Lesher also spoke to the town council’s continued support of University of Maryland Shore Regional Health’s plans to renew and replace the Shore Medical Center in Easton.

With the original concept to build the new center between state Route 404 and U.S. Route 50 due to the proximity to major highways, and the location standing as the halfway point to hospitals in Cambridge and Chestertown, the site would have been on a sprawling cornfield.

Lesher said the future plans to instead build the medical center on the outskirts of Easton retain investment in the municipality. He looks forward to the day when project construction can begin.

“A lot of these principles are about growing inward, not sprawling out across the landscape,” he said. “That’s what drove me to join the town council.”

Lesher also touched on land use planning and, specifically, Easton’s growth plans during the next seven to 10 years. These plans regard annexing parcels on the outskirts of town. Lesher said there was explosive residential growth around 2004 to 2007, resulting in the Mulberry Station community and Lakelands at Easton.

Such rate of growth needed control, Lesher said, to encourage a “small town on the Eastern Shore” type neighborhood as opposed to looking like anywhere in the United States.

The Easton Planning Commission is examining the growth plan now, but Lesher said the time hasn’t come to start looking to expand outside of town.

“We still have the opportunity to grow inward. We don’t need to look at new annexations to provide room for new housing growth,” he said, highlighting the need for affordable housing for working class individuals like public school teachers and police officers.

Also, Lesher spoke to ongoing efforts in extending Rails to Trails and plans regarding Easton Point, an 11-acre parcel near Port Street and Glenwood Avenue. These projects continue to percolate, Lesher said.

Finally, Lesher discussed how his election to the town council, alongside Councilmember Megan Cook of Ward 4, brought a new sense of collegiality to re-engage council members.

“You don’t have to agree with your fellow council member in order to do business and to do it with dignity and mutual respect,” he said.

Don Abbatiello recently took over Lesher’s previously held Easton Town Council Ward 2 seat.

“I think he operates with that same set of values of mutual respect for his fellow council members,” Lesher said of Abbatiello.

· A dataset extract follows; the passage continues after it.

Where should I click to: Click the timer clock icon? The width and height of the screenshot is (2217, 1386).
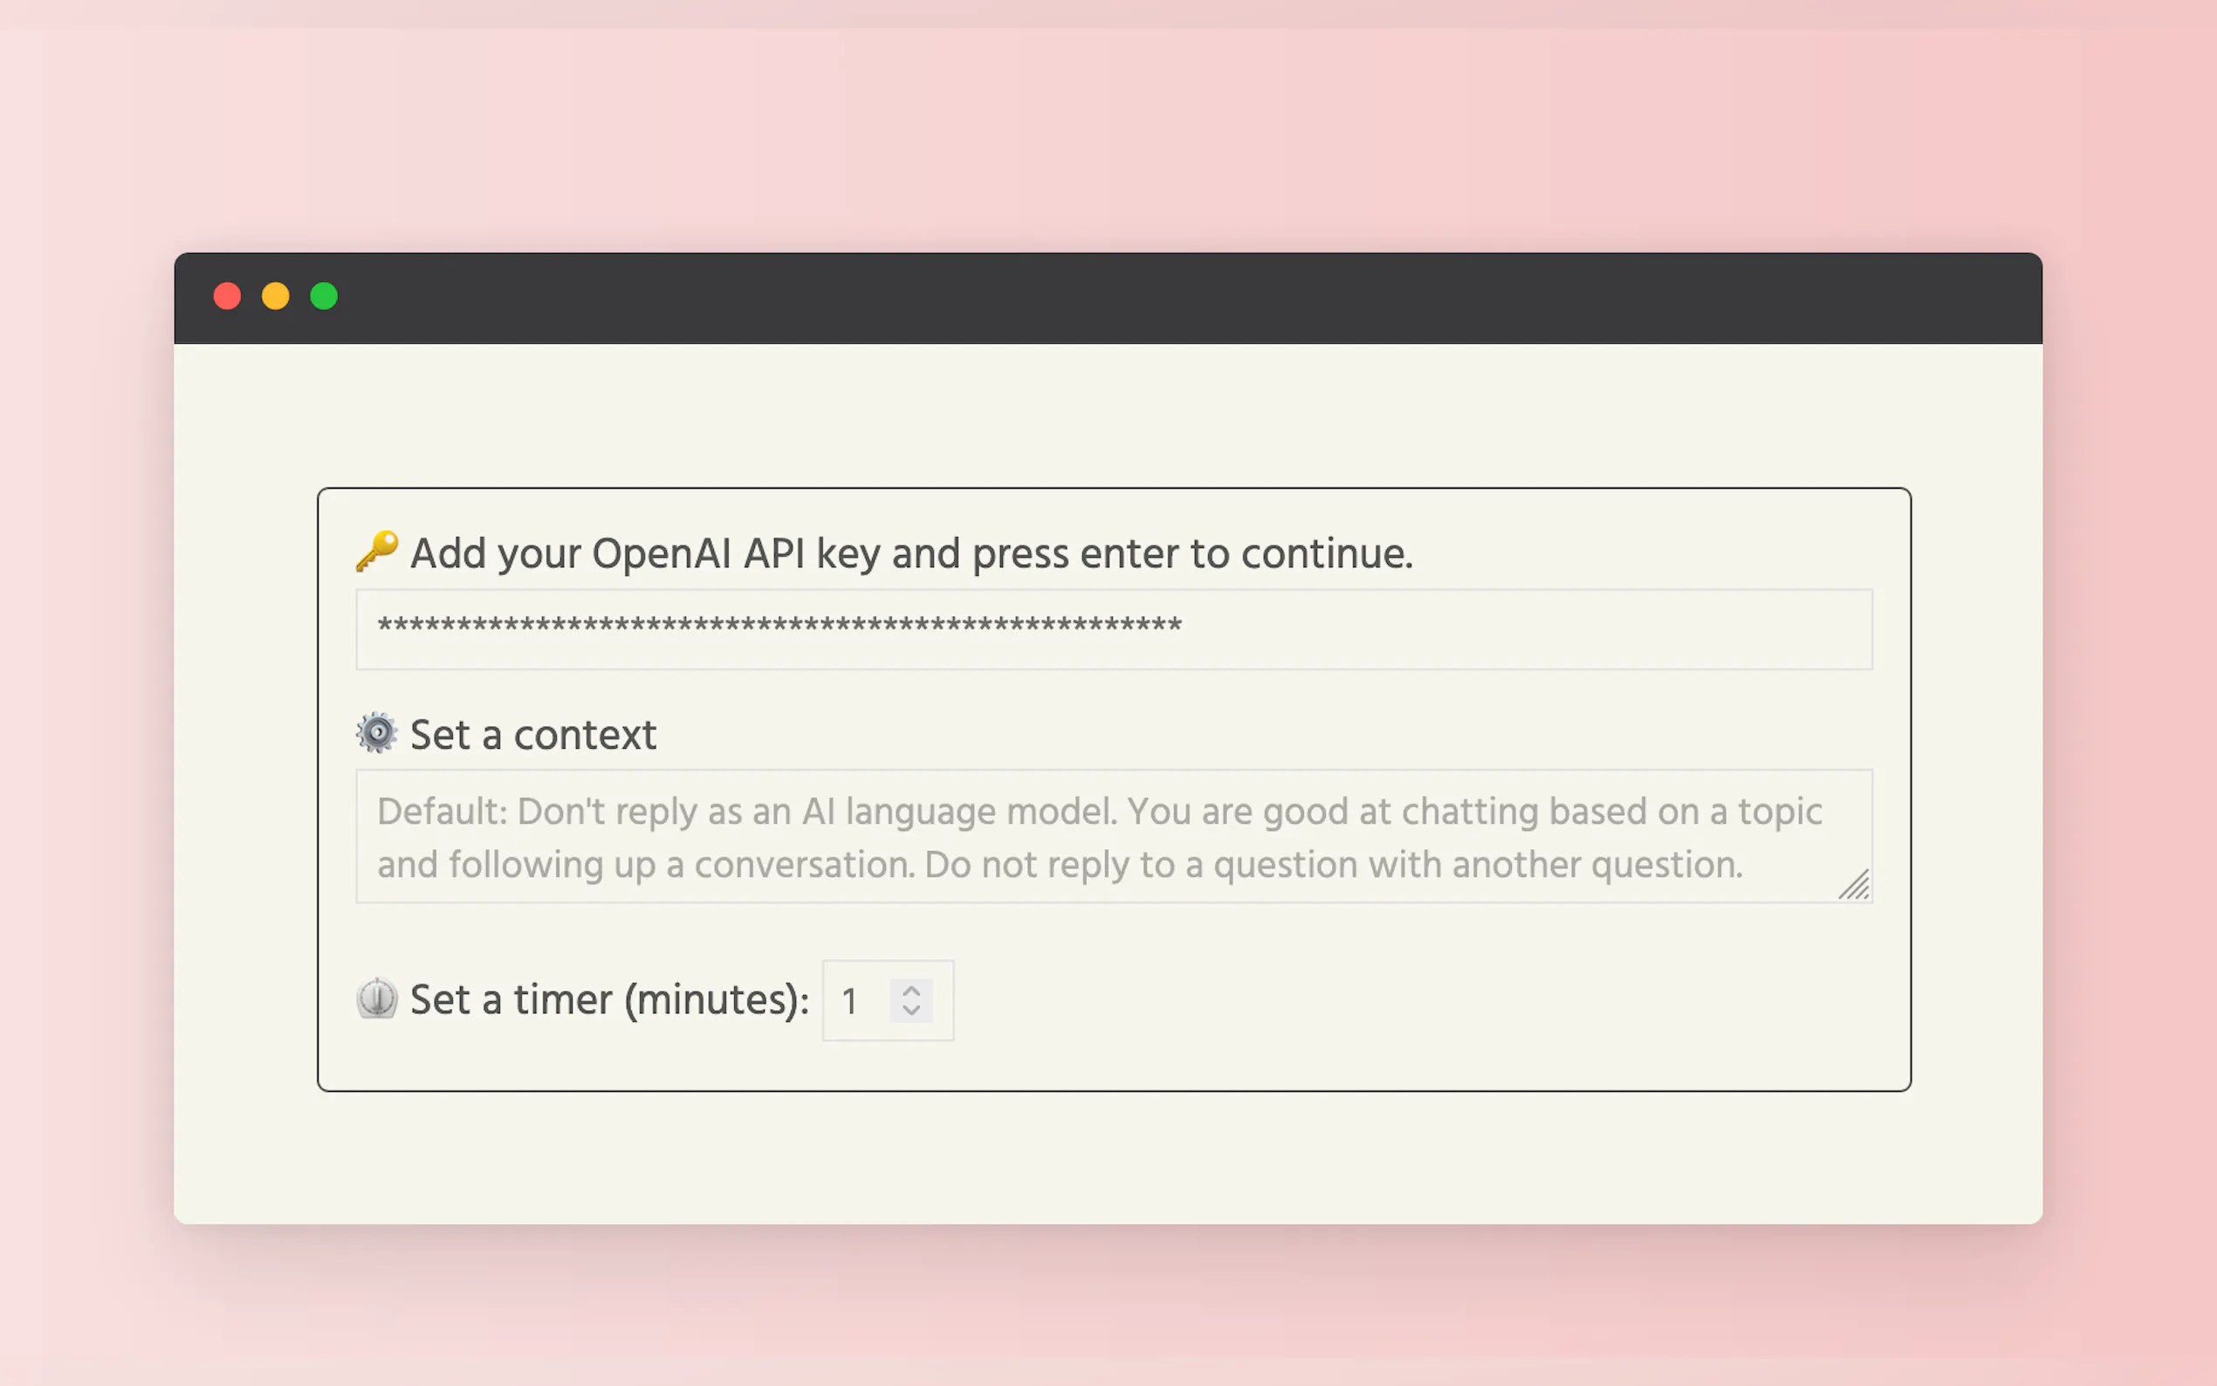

As part of the county council, Lesher serves on the Talbot County Free Library board, Arts Council board and the Upper Shore Aging board, and he is the education liaison to the Talbot County Board of Education as he feels strongly about the schools and advocating for the school budget.

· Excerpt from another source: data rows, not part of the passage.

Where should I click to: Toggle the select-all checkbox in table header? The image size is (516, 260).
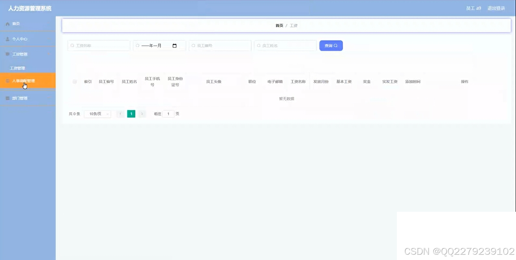click(75, 81)
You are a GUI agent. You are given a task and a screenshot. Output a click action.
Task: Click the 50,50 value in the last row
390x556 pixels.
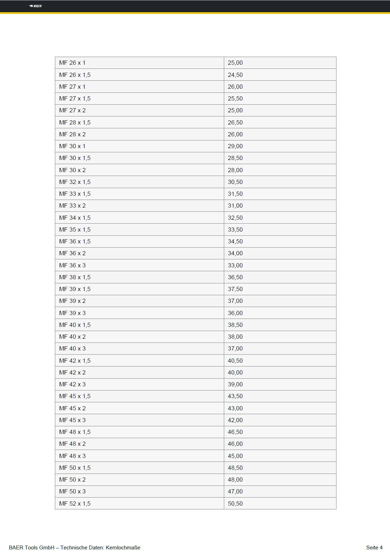(x=235, y=503)
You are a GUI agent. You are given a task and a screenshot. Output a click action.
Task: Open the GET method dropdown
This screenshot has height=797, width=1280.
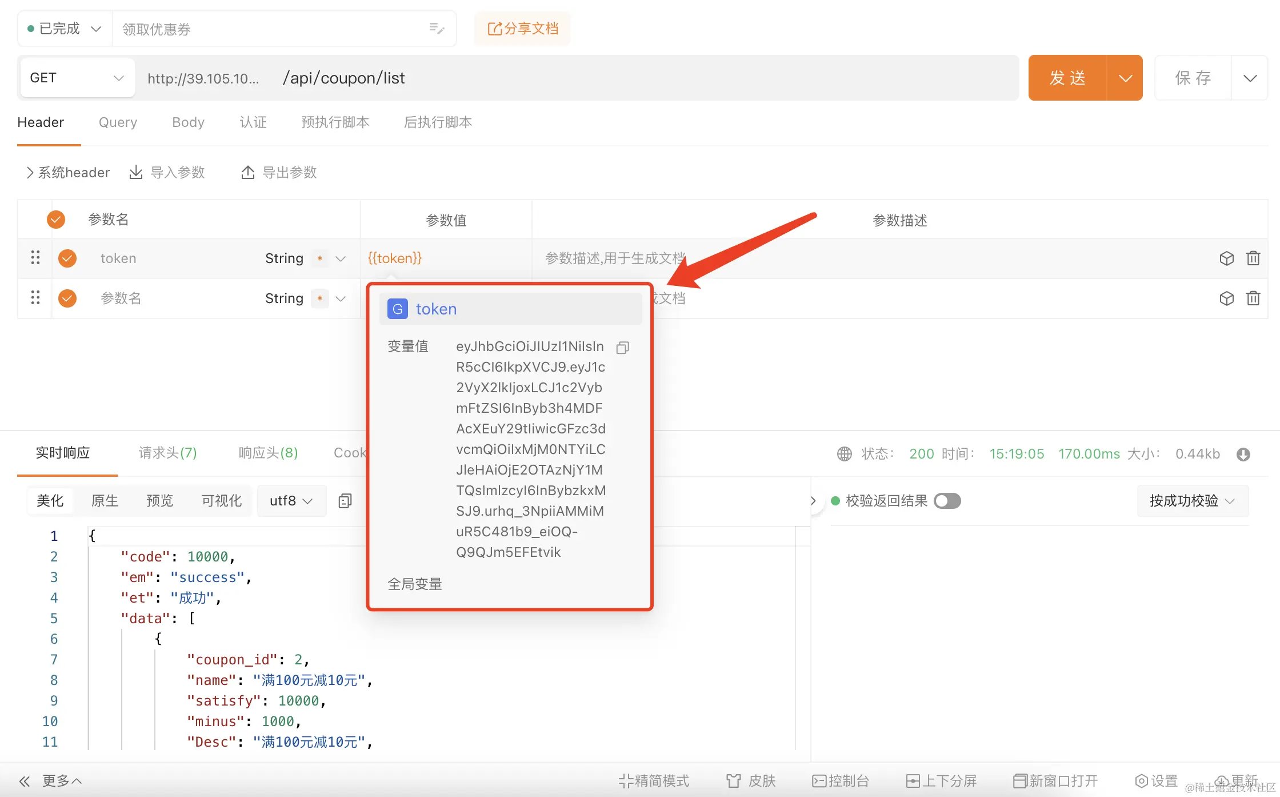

He estimated the county council necessitates a time commitment of about 20 hours per week, as opposed to about six for the town council. Lesher also commits more than 40 hours per week for the Chesapeake Bay Maritime Museum, serving as curator. He has served on the staff of the the museum since 1991.

Lesher graduated from Lafayette College and holds a master’s degree in history from Columbia University.

Lesher’s other civic engagements include serving as chairman of the St. Michaels Historic District Commission, on the board of the Maryland Humanities, on the Maryland Heritage Areas Authority, on the Council of American Maritime Museums and as an accreditation peer reviewer for the American Alliance of Museums.

Past service includes curatorial chairman of the Talbot Historical Society, president of the Museum Small Craft Association, president of the Eastern Shore Association of Municipalities and member of the Easton Historic District Commission. He is a graduate of the Maryland Municipal League’s Academy for Excellence in Local Government.

He is a past council president of Grace Lutheran Church in Easton and a current member of the choir and worship leadership team. Lesher is a den leader with Cub Scout Pack 190 in Easton, an Eagle Scout and a member of the Talbot County Public Schools’ Gifted and Talented Advisory Committee.

Lesher lives in Easton with his wife, Mariana, and two children who attend Talbot County Public Schools.